BHIN2vec: Balancing the Type of Relation in Heterogeneous Information Network
Seonghyeon Lee, Chanyoung Park, Hwanjo Yu

TL;DR
BHIN2vec introduces a novel method for heterogeneous network embedding that balances relation types by focusing on high-loss tasks during random walks, improving node classification and recommendation performance.
Contribution
It proposes a new random-walk strategy and loss splitting approach to address relation imbalance in heterogeneous network embedding.
Findings
Outperforms state-of-the-art methods in node classification.

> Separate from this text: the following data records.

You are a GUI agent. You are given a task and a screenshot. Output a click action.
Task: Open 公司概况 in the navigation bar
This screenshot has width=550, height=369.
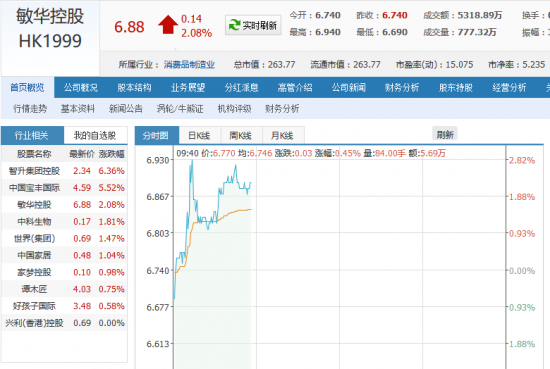point(81,87)
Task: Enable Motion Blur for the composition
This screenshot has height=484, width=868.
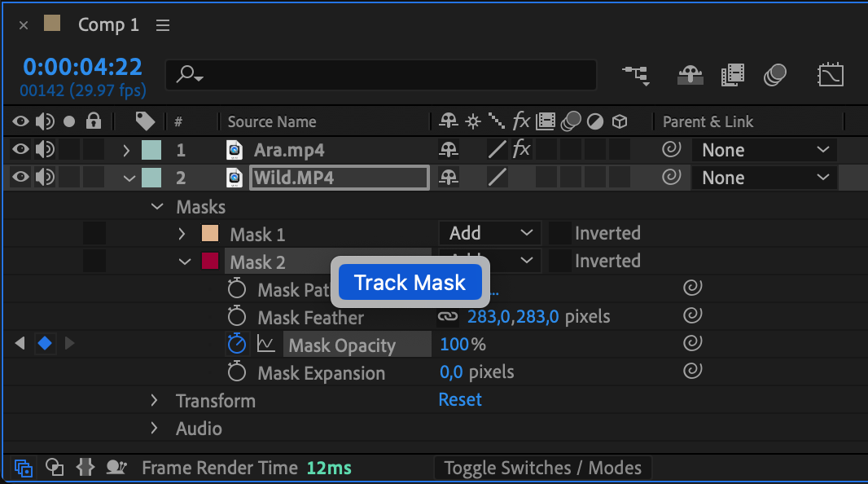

Enhances recommendation accuracy.
Provides analysis of relation type representation in embeddings.
Abstract
The goal of network embedding is to transform nodes in a network to a low-dimensional embedding vectors. Recently, heterogeneous network has shown to be effective in representing diverse information in data. However, heterogeneous network embedding suffers from the imbalance issue, i.e. the size of relation types (or the number of edges in the network regarding the type) is imbalanced. In this paper, we devise a new heterogeneous network embedding method, called BHIN2vec, which considers the balance among all relation types in a network. We view the heterogeneous network embedding as simultaneously solving multiple tasks in which each task corresponds to each relation type in a network. After splitting the skip-gram loss into multiple losses corresponding to different tasks, we propose a novel random-walk strategy to focus on the tasks with high loss values by considering the relative…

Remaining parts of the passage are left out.